Keempat adalah shalat isya’. Lafadz isya’ dengan mengharakati kasrah pada
huruf ‘ain nya merupakan nama untuk permulaan gelap gulita. Shalat ini
dinamakan dengan shalat isya’ karena waktu pelaksanaan shalat ini pada saat
permulaan gelap gulita. Awal pelaksanaan shalat isya’ adalah apabila mega merah
sudah menghilang. Adapun pada negara-negara yang tidak memiliki waktu hilangnya
mega merah (contoh: di negara Inggris tepatnya di kota Birmingham pada saat
awal musim panas)[1]
maka, waktu pelaksanaan shalat isya’ bagi penduduknya dimulai saat waktu
setelah terbenamnya matahari dan sesudah melewati waktu hilangnya mega merah
pada negara terdekat. Shalat isya’ memiliki dua waktu: 1). Waktu dapat memilih,
kyai mushonif memberi kefahaman waktu tersebut dengan dawuh beliau: akhir waktu
isya’ dalam waktu dapat memilih adalah sampai sepertiga malam. 2). Waktu
diperbolehkan, kyai mushonif memberi kefahaman waktu tersebut dengan dawuh
beliau: akhir waktu isya’ dalam waktu diperbolehkan adalah sampai terbitnya
fajar yang kedua yaitu, fajar shadiq. Fajar shadiq adalah fajar yang cahanya
merata secara membentang pada cakrawala. Sedangkan fajar kadzib adalah fajar
yang muncul sebelum fajar shadiq cahanya memancar bukan secara membentang namun
secara memanjang, cahaya nya akan hilang dan diikuti gelap gulita kembali. Pelaksanaan
akhir waktu shalat isya’ bukan didasarkan pada fajar kadzib ini. Imam Abu Hamid
Al Ghazali RA bependapat bahwa, shalat isya’ memiliki waktu makruh yaitu,
apabila melaksanakan shalat isya’ diantara dua fajar.

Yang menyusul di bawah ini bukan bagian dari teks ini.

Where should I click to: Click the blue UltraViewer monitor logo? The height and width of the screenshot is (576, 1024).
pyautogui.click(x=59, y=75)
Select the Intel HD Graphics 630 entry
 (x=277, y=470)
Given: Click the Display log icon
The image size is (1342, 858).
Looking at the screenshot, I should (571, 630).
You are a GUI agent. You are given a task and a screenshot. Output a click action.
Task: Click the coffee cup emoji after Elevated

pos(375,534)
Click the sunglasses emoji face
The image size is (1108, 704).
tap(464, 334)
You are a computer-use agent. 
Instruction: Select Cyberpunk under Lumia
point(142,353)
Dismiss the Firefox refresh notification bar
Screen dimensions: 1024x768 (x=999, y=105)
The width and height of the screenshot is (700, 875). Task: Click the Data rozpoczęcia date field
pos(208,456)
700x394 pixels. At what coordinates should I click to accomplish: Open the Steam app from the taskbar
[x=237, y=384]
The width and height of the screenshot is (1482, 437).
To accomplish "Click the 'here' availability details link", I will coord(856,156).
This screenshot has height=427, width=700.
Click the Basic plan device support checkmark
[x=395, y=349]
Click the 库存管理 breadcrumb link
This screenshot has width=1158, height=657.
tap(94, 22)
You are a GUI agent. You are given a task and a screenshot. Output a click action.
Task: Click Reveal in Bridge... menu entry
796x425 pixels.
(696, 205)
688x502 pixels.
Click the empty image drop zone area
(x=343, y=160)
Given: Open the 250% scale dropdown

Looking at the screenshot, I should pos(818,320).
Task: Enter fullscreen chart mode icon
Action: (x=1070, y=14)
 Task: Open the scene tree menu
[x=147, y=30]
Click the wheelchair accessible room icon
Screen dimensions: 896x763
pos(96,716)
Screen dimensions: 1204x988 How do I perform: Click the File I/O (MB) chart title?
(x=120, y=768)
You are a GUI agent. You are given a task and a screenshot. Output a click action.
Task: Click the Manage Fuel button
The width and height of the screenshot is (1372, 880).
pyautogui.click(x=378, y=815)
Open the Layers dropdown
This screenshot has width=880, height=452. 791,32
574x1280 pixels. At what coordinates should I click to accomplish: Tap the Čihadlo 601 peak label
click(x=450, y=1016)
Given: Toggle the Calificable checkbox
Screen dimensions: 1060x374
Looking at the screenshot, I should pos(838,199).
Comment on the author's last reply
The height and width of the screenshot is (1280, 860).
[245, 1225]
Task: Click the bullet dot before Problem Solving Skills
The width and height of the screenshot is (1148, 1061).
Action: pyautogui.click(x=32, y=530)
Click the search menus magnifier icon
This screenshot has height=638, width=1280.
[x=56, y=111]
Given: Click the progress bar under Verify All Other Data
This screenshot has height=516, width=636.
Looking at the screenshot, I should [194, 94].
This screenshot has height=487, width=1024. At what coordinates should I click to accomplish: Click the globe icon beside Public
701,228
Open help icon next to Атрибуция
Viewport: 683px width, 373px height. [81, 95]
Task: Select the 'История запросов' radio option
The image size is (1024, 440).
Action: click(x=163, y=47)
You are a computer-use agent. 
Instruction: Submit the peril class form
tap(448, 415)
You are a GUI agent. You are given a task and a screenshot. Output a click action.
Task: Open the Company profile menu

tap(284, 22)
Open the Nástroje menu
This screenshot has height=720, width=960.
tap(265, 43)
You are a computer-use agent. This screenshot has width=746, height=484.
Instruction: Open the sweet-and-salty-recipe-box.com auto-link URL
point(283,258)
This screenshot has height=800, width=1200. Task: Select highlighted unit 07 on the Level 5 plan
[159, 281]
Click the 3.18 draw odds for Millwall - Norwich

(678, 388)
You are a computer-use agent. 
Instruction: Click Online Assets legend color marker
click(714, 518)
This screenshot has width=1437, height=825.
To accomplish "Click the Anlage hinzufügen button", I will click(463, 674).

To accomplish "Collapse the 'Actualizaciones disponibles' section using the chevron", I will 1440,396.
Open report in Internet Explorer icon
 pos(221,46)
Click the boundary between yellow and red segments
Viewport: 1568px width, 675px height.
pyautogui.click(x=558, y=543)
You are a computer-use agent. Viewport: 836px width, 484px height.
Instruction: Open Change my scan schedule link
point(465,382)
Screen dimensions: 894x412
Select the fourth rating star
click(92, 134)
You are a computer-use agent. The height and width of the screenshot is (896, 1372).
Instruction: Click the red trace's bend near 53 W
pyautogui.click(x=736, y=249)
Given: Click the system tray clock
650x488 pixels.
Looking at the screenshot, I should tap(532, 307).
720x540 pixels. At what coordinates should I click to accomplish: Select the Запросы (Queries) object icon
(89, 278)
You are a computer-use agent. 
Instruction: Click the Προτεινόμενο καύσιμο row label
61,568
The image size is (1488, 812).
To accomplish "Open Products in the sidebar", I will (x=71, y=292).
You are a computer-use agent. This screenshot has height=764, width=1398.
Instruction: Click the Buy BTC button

Kelima adalah shalat shubuh. Shubuh secara bahasa merupakan permulaan
siang. Shalat tersebut dinamakan sebagai shalat shubuh karena pelaksanaan nya
pada permulaan siang. Waktu melaksanakan shalat shubuh seperti shalat ashar
yaitu, memiliki lima waktu: 1). Waktu paling utama, apabila melaksanakan shalat
shubuh pada awal waktu. 2). Waktu boleh memilih, kyai mushonif menerangkan kedua
waktu tersebut dalam perkataan beliau: awal pelaksanaan shalat shubuh adalah
munculnya fajar kedua/shadiq dan akhir melaksanakan nya dalam waktu dapat
memilih adalah sampai munculnya remang-remang, yaitu cahaya pagi. 3). Waktu diperbolehkan,
kyai mushonif memberi kefahaman waktu tersebut dengan dawuh beliau: akhir waktu
melaksanakan shalat shubuh dalam waktu tersebut dengan disertai hukum makruh
adalah sampai munculnya matahari. 4). Waktu diperbolehkan tanpa disertai hukum
makruh, yaitu sampai munculnya mega
merah. 5). Waktu haram, yaitu sengaja mengakhirkan pelaksanaan shalat shubuh
pada waktu yang sekiranya tidak cukup untuk melaksanakan shalat tersebut.